[[ Available data open ]]
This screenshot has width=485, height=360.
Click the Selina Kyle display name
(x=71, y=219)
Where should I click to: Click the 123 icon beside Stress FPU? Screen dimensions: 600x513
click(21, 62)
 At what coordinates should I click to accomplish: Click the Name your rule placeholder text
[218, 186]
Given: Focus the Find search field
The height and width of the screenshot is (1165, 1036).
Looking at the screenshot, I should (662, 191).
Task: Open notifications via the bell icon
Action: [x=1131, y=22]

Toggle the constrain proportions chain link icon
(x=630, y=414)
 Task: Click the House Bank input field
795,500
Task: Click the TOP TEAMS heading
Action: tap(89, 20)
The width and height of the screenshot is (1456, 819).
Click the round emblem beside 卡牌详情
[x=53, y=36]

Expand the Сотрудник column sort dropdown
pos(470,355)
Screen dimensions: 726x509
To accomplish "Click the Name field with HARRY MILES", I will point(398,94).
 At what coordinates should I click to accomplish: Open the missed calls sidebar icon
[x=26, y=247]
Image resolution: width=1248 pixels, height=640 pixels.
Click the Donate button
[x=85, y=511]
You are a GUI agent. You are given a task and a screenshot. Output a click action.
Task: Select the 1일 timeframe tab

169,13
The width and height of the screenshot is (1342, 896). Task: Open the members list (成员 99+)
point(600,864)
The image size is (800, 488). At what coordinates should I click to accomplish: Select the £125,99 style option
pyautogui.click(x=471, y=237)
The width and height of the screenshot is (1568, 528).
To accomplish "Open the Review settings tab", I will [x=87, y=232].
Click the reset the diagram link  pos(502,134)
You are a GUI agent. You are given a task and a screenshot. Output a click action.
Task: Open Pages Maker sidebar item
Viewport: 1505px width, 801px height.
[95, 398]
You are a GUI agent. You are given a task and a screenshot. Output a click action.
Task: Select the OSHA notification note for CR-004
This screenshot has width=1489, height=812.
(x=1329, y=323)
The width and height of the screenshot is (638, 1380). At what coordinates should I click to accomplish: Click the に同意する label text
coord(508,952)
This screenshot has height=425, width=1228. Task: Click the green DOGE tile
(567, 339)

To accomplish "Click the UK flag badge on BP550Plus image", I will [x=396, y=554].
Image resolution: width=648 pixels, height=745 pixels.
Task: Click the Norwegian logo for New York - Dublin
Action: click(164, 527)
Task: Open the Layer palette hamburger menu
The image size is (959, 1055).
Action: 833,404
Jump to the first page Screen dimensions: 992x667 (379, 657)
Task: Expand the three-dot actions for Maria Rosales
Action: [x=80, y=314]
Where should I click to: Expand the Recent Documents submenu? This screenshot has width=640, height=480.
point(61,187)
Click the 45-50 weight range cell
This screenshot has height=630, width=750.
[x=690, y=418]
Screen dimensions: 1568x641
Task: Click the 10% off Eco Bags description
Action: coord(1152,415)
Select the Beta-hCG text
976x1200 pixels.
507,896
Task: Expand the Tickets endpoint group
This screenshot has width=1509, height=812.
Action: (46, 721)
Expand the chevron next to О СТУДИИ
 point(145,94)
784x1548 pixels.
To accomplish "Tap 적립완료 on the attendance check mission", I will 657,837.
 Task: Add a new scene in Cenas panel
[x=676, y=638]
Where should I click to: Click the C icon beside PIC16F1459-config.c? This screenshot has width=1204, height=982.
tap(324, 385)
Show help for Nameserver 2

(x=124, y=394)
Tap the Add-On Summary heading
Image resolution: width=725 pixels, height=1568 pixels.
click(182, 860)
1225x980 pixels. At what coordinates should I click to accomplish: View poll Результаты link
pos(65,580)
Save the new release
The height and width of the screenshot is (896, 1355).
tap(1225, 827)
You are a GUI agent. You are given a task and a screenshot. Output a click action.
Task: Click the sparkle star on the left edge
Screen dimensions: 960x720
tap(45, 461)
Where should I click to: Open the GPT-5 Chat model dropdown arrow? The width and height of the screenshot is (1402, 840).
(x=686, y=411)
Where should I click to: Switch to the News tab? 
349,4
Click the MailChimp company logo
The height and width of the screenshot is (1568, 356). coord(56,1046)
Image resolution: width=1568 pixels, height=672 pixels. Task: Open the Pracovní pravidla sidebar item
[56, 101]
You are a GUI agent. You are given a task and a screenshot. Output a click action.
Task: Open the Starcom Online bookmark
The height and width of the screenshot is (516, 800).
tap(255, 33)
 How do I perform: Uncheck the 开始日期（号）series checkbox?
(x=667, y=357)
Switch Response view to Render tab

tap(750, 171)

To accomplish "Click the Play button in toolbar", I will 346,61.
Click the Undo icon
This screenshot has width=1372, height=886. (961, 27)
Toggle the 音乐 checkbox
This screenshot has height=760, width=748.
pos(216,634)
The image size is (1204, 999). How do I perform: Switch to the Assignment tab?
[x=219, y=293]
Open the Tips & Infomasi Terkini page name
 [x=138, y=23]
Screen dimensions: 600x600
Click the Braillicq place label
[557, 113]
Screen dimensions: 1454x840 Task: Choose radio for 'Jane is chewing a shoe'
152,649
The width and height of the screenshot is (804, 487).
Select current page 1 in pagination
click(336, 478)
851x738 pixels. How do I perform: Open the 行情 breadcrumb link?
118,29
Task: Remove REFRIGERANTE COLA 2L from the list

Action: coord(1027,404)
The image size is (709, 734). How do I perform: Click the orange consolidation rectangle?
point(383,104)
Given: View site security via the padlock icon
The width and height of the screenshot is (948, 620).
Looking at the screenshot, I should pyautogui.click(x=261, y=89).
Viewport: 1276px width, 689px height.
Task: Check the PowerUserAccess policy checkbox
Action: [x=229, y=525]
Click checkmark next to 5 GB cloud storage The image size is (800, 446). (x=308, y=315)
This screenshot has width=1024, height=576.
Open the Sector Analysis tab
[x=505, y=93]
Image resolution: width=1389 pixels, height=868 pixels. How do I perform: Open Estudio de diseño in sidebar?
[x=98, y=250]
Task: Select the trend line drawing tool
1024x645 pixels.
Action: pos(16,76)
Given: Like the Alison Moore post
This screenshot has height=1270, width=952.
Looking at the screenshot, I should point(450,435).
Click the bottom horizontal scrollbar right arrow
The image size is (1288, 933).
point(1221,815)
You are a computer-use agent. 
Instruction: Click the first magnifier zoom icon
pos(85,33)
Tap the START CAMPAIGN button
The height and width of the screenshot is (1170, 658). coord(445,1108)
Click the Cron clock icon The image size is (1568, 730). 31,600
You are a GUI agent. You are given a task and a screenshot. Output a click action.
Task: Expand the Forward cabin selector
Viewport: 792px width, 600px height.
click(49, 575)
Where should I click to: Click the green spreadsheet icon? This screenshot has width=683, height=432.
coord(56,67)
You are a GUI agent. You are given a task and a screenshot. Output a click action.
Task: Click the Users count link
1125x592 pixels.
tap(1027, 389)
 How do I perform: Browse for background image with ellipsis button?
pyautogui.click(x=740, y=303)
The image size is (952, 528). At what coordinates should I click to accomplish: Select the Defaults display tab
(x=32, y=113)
[[ Available data closed ]]
The answer should be the full set of records, reproduced exactly.

This screenshot has width=485, height=360.
Click the Selina Kyle display name
(x=71, y=219)
Where should I click to: Click the 123 icon beside Stress FPU? Screen dimensions: 600x513
click(21, 62)
 At what coordinates should I click to accomplish: Click the Name your rule placeholder text
[218, 186]
Given: Focus the Find search field
The height and width of the screenshot is (1165, 1036).
Looking at the screenshot, I should (662, 191).
Task: Open notifications via the bell icon
Action: [x=1131, y=22]

Toggle the constrain proportions chain link icon
(x=630, y=414)
 Task: Click the House Bank input field
795,500
Task: Click the TOP TEAMS heading
Action: tap(89, 20)
The width and height of the screenshot is (1456, 819).
Click the round emblem beside 卡牌详情
[x=53, y=36]

Expand the Сотрудник column sort dropdown
pos(470,355)
Screen dimensions: 726x509
To accomplish "Click the Name field with HARRY MILES", I will point(398,94).
 At what coordinates should I click to accomplish: Open the missed calls sidebar icon
[x=26, y=247]
Image resolution: width=1248 pixels, height=640 pixels.
Click the Donate button
[x=85, y=511]
You are a GUI agent. You are given a task and a screenshot. Output a click action.
Task: Select the 1일 timeframe tab

169,13
The width and height of the screenshot is (1342, 896). Task: Open the members list (成员 99+)
point(600,864)
The image size is (800, 488). At what coordinates should I click to accomplish: Select the £125,99 style option
pyautogui.click(x=471, y=237)
The width and height of the screenshot is (1568, 528).
To accomplish "Open the Review settings tab", I will [x=87, y=232].
Click the reset the diagram link  pos(502,134)
You are a GUI agent. You are given a task and a screenshot. Output a click action.
Task: Open Pages Maker sidebar item
Viewport: 1505px width, 801px height.
[95, 398]
You are a GUI agent. You are given a task and a screenshot. Output a click action.
Task: Select the OSHA notification note for CR-004
This screenshot has width=1489, height=812.
(x=1329, y=323)
The width and height of the screenshot is (638, 1380). At what coordinates should I click to accomplish: Click the に同意する label text
coord(508,952)
This screenshot has height=425, width=1228. Task: Click the green DOGE tile
(567, 339)

To accomplish "Click the UK flag badge on BP550Plus image", I will [x=396, y=554].
Image resolution: width=648 pixels, height=745 pixels.
Task: Click the Norwegian logo for New York - Dublin
Action: click(164, 527)
Task: Open the Layer palette hamburger menu
The image size is (959, 1055).
Action: 833,404
Jump to the first page Screen dimensions: 992x667 (379, 657)
Task: Expand the three-dot actions for Maria Rosales
Action: [x=80, y=314]
Where should I click to: Expand the Recent Documents submenu? This screenshot has width=640, height=480.
point(61,187)
Click the 45-50 weight range cell
This screenshot has height=630, width=750.
[x=690, y=418]
Screen dimensions: 1568x641
Task: Click the 10% off Eco Bags description
Action: coord(1152,415)
Select the Beta-hCG text
976x1200 pixels.
507,896
Task: Expand the Tickets endpoint group
This screenshot has width=1509, height=812.
Action: (46, 721)
Expand the chevron next to О СТУДИИ
 point(145,94)
784x1548 pixels.
To accomplish "Tap 적립완료 on the attendance check mission", I will 657,837.
 Task: Add a new scene in Cenas panel
[x=676, y=638]
Where should I click to: Click the C icon beside PIC16F1459-config.c? This screenshot has width=1204, height=982.
tap(324, 385)
Show help for Nameserver 2

(x=124, y=394)
Tap the Add-On Summary heading
Image resolution: width=725 pixels, height=1568 pixels.
click(182, 860)
1225x980 pixels. At what coordinates should I click to accomplish: View poll Результаты link
pos(65,580)
Save the new release
The height and width of the screenshot is (896, 1355).
tap(1225, 827)
You are a GUI agent. You are given a task and a screenshot. Output a click action.
Task: Click the sparkle star on the left edge
Screen dimensions: 960x720
tap(45, 461)
Where should I click to: Open the GPT-5 Chat model dropdown arrow? The width and height of the screenshot is (1402, 840).
(x=686, y=411)
Where should I click to: Switch to the News tab? 
349,4
Click the MailChimp company logo
The height and width of the screenshot is (1568, 356). coord(56,1046)
Image resolution: width=1568 pixels, height=672 pixels. Task: Open the Pracovní pravidla sidebar item
[56, 101]
You are a GUI agent. You are given a task and a screenshot. Output a click action.
Task: Open the Starcom Online bookmark
The height and width of the screenshot is (516, 800).
tap(255, 33)
 How do I perform: Uncheck the 开始日期（号）series checkbox?
(x=667, y=357)
Switch Response view to Render tab

tap(750, 171)

To accomplish "Click the Play button in toolbar", I will 346,61.
Click the Undo icon
This screenshot has width=1372, height=886. (961, 27)
Toggle the 音乐 checkbox
This screenshot has height=760, width=748.
pos(216,634)
The image size is (1204, 999). How do I perform: Switch to the Assignment tab?
[x=219, y=293]
Open the Tips & Infomasi Terkini page name
 [x=138, y=23]
Screen dimensions: 600x600
Click the Braillicq place label
[557, 113]
Screen dimensions: 1454x840 Task: Choose radio for 'Jane is chewing a shoe'
152,649
The width and height of the screenshot is (804, 487).
Select current page 1 in pagination
click(336, 478)
851x738 pixels. How do I perform: Open the 行情 breadcrumb link?
118,29
Task: Remove REFRIGERANTE COLA 2L from the list

Action: coord(1027,404)
The image size is (709, 734). How do I perform: Click the orange consolidation rectangle?
point(383,104)
Given: View site security via the padlock icon
The width and height of the screenshot is (948, 620).
Looking at the screenshot, I should pyautogui.click(x=261, y=89).
Viewport: 1276px width, 689px height.
Task: Check the PowerUserAccess policy checkbox
Action: [x=229, y=525]
Click checkmark next to 5 GB cloud storage The image size is (800, 446). (x=308, y=315)
This screenshot has width=1024, height=576.
Open the Sector Analysis tab
[x=505, y=93]
Image resolution: width=1389 pixels, height=868 pixels. How do I perform: Open Estudio de diseño in sidebar?
[x=98, y=250]
Task: Select the trend line drawing tool
1024x645 pixels.
Action: pos(16,76)
Given: Like the Alison Moore post
This screenshot has height=1270, width=952.
Looking at the screenshot, I should point(450,435).
Click the bottom horizontal scrollbar right arrow
The image size is (1288, 933).
point(1221,815)
You are a computer-use agent. 
Instruction: Click the first magnifier zoom icon
pos(85,33)
Tap the START CAMPAIGN button
The height and width of the screenshot is (1170, 658). coord(445,1108)
Click the Cron clock icon The image size is (1568, 730). 31,600
You are a GUI agent. You are given a task and a screenshot. Output a click action.
Task: Expand the Forward cabin selector
Viewport: 792px width, 600px height.
click(49, 575)
Where should I click to: Click the green spreadsheet icon? This screenshot has width=683, height=432.
coord(56,67)
You are a GUI agent. You are given a task and a screenshot. Output a click action.
Task: Click the Users count link
1125x592 pixels.
tap(1027, 389)
 How do I perform: Browse for background image with ellipsis button?
pyautogui.click(x=740, y=303)
The image size is (952, 528). At what coordinates should I click to accomplish: Select the Defaults display tab
(x=32, y=113)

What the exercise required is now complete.